159 encryption protocols are known: with the exception of Hyperliquid, the coins with the repurchase mechanism are in loss

This post is part of our special coverage Syria Protests 2011

Original language: Deep tide TechFlow

Introduction:This article tested six mechanisms to accumulate the value of tokens for 159 agreements and found that the scale of income was more important than the design of the mechanism - an average return of over $500,000 per day for agreements + 8 per cent and a minimum of 81 per cent. More critically, there are many mechanisms that look "win" and reverse immediately when one or two head items are removed, which is of direct reference value for investors to choose their tokens。

We've made a map of six mechanisms of value accumulation for 159 tokens, and we've tested the mechanisms that really translate into returns for currency holders。

Most of the narratives of the encryption industry on the accumulation of token value are wrong。

Research Settings

Two weeks ago, we released the report Investor Relations and Currency Transparency 2026. One finding was that 38 per cent of encryption agreements had an active value accumulated, and 62 per cent did not return any value to currency holders。

This article is a companion analysis.

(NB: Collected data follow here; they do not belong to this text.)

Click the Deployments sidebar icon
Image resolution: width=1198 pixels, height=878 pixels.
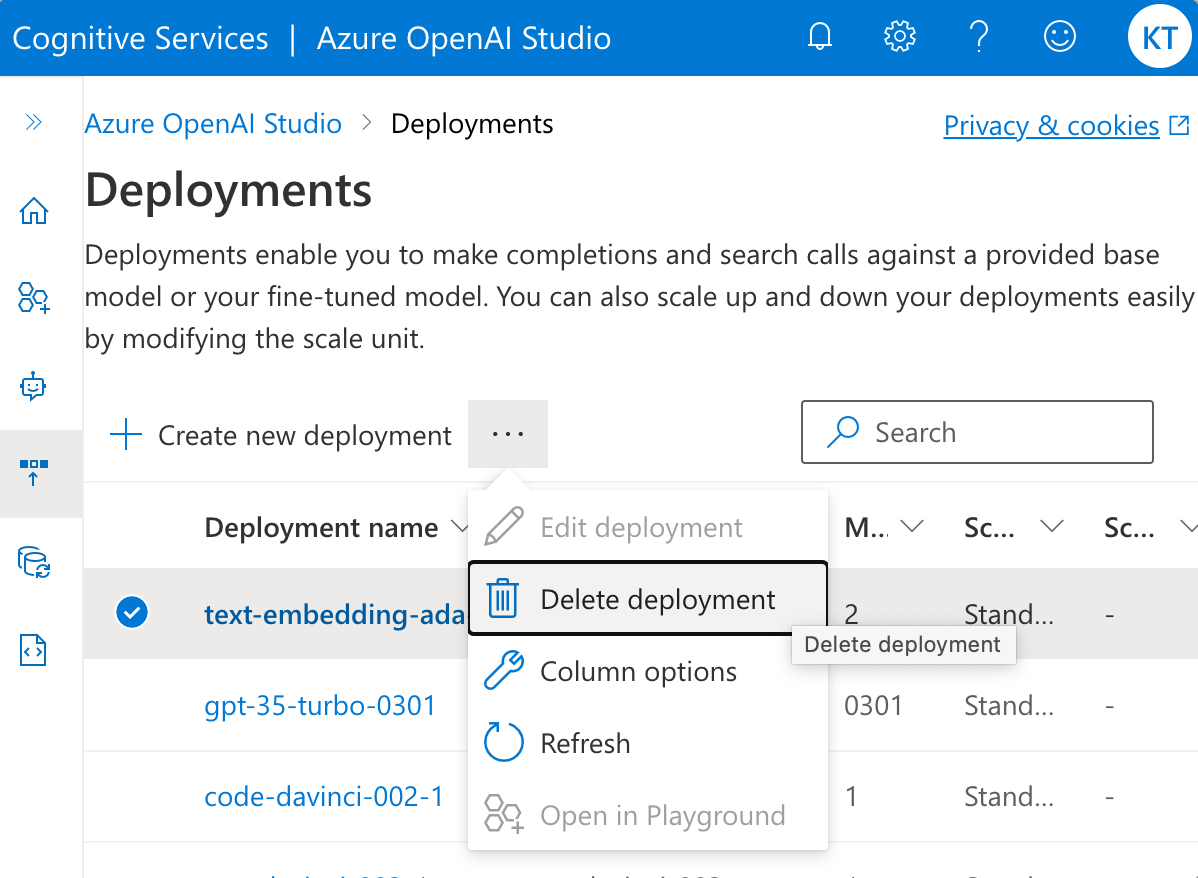pos(33,473)
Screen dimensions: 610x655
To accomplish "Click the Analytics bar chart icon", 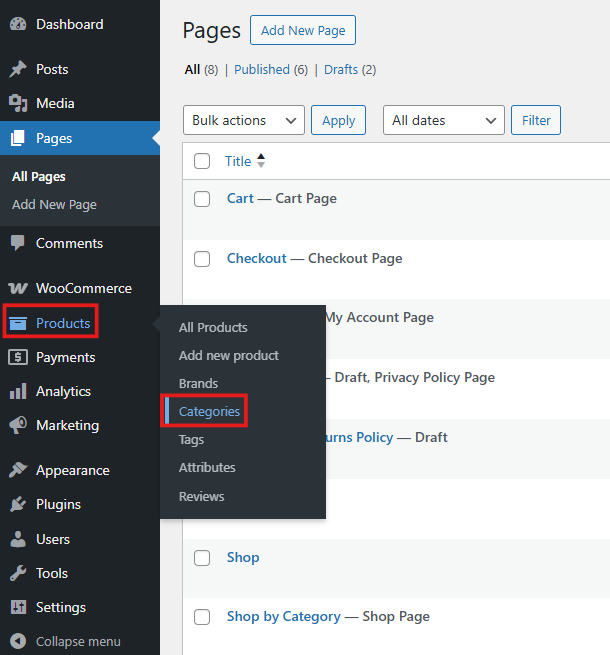I will coord(18,392).
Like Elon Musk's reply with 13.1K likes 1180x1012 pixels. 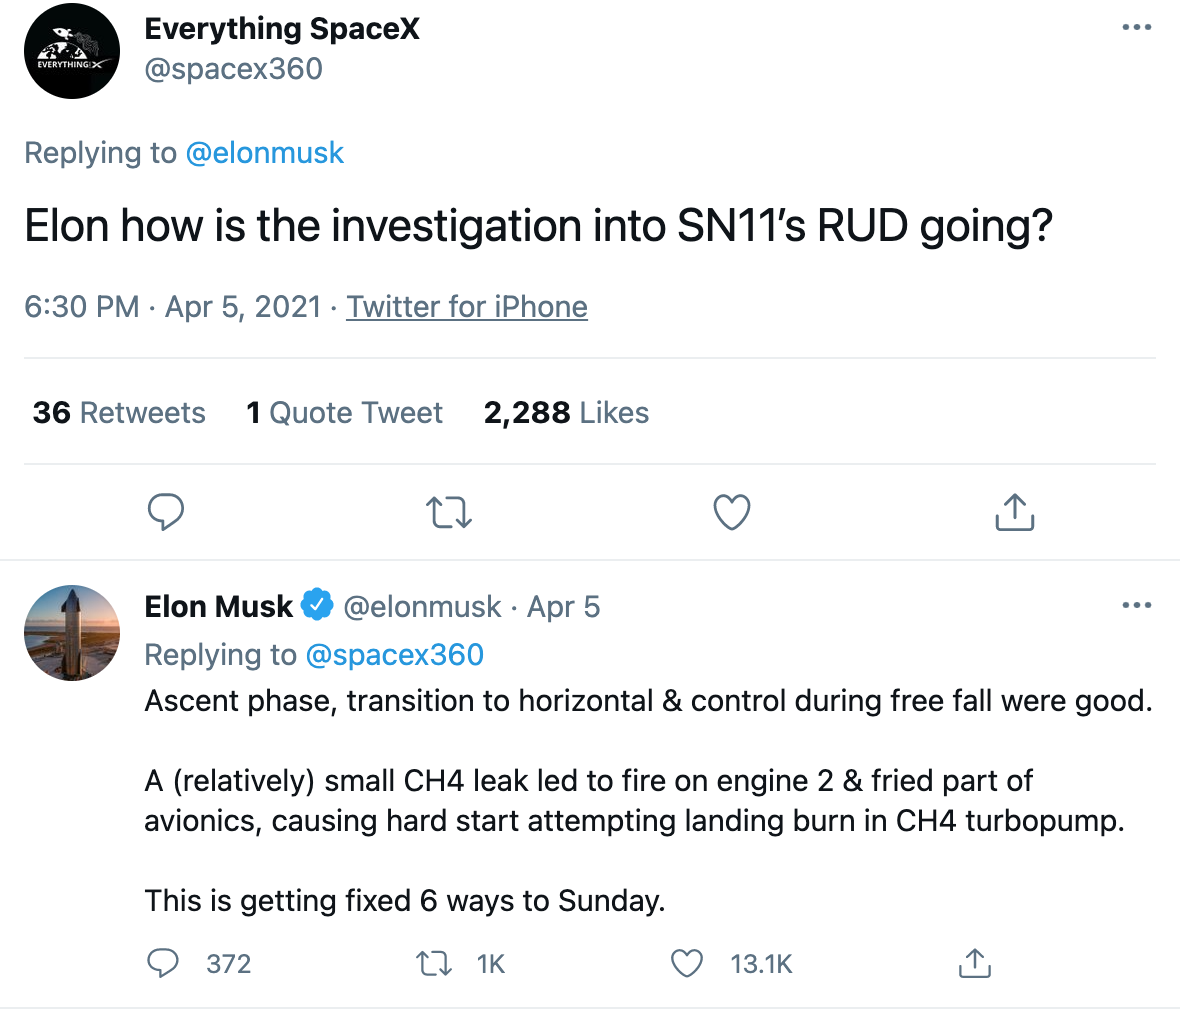click(686, 963)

We got 159 protocol data sets, classified each token by cumulative mechanism, and pulled 1 year price performance from Artemis. The question is: What mechanisms are really translated into rewards

we identified six models: direct cost allocation, repurchase destruction, repurchase holding, voting hosting (v model), pure governance, and other/mixed models。

The following are our findings:

Active accumulation ahead of pure governance by 10 percentage points

direct costs, buy-back destruction, buy-back holdings and v models, 49 agreements, with an average return of -55 per cent over the past year. 48 pure governance agreements average - 65%。

The gap widens even further when it is limited to pure governance tokens that generate income, such as Uniswap, Arbitrum and Morpho. These agreements generate real income, but no money is given to the coin holders. The opportunity cost is the most visible part of the data concentration。

Pure governance is equivalent to an investor relations strategy whereby listed companies neither share the red nor buy back shares. The final configuration no longer pretends to be a going concern and begins to price it as a management awareness option。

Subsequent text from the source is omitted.